• Your instructions: Verbatim copy, pictures excluded: every line from the one with "Task: Click the Detroit origin heading" through the final line of the data below, and no other line.
──────────────────────────────
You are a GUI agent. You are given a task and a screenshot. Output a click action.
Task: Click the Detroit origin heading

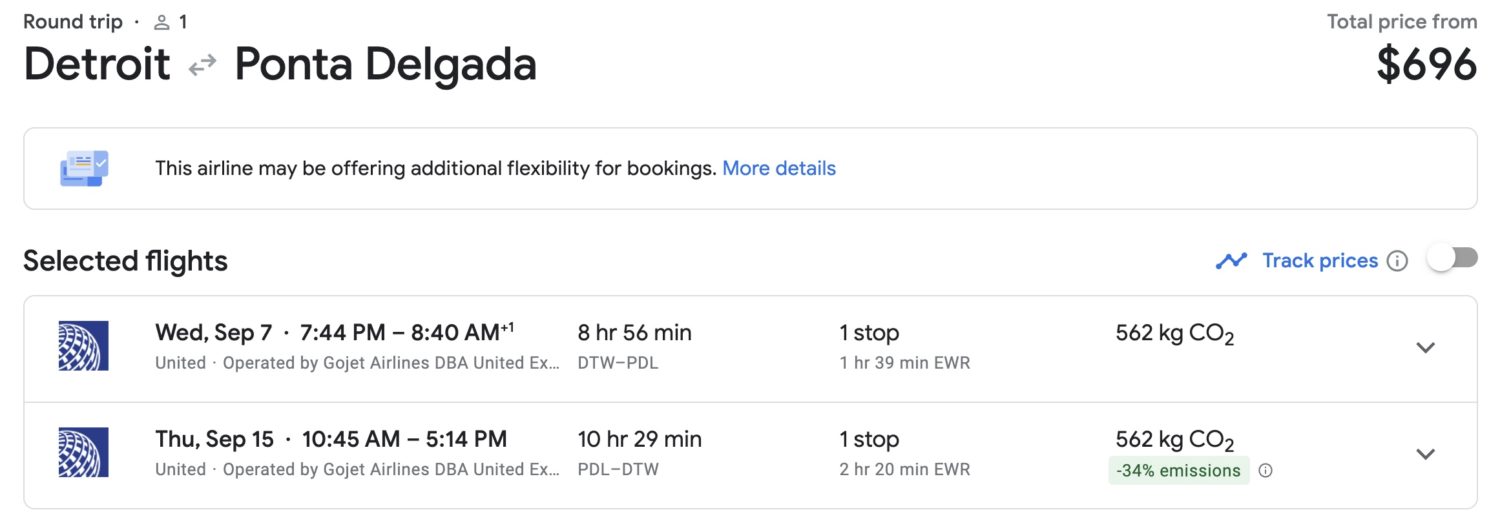pyautogui.click(x=97, y=65)
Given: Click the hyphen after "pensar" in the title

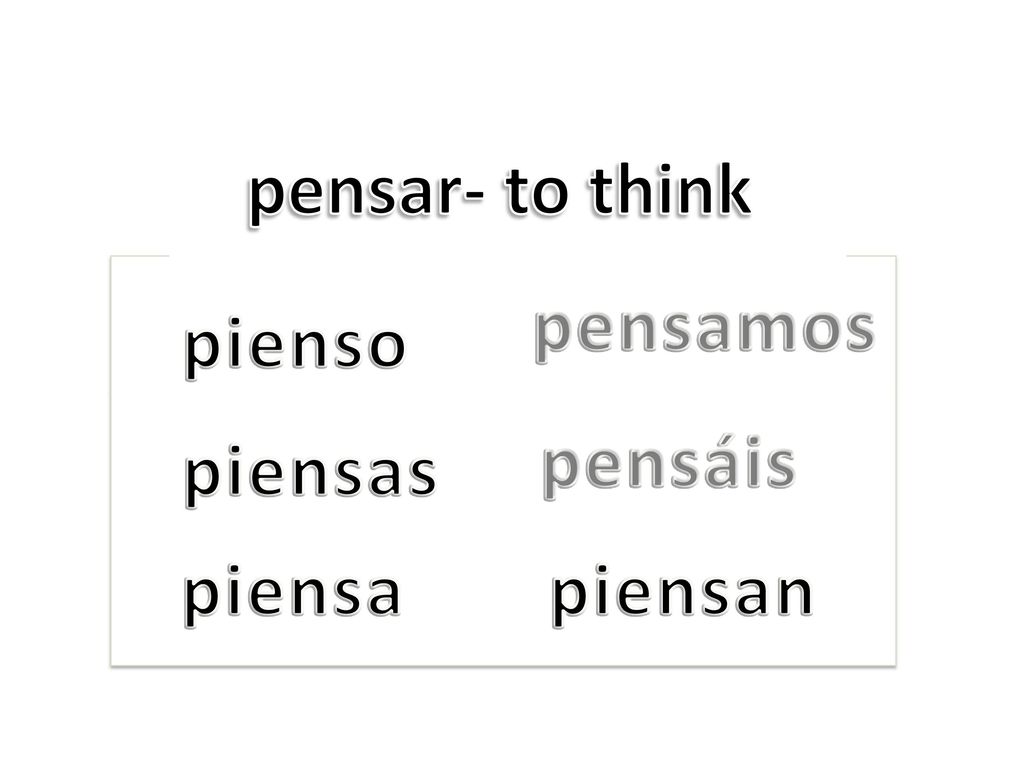Looking at the screenshot, I should point(473,199).
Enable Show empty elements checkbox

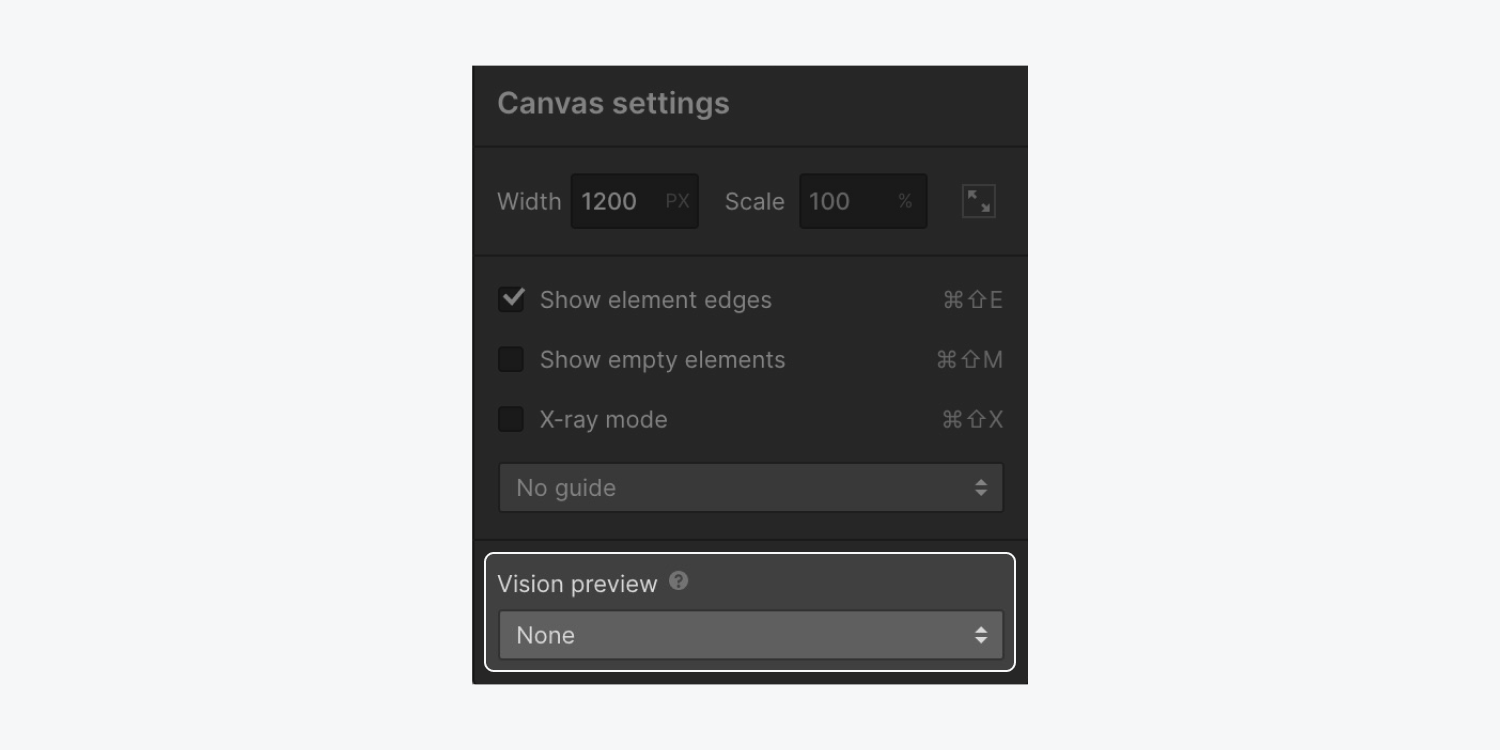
──────────────────────────────
• Problem solution:
Task: Click the Detroit origin heading

pyautogui.click(x=97, y=65)
Given: Click the hyphen after "pensar" in the title

Looking at the screenshot, I should point(473,199).
Enable Show empty elements checkbox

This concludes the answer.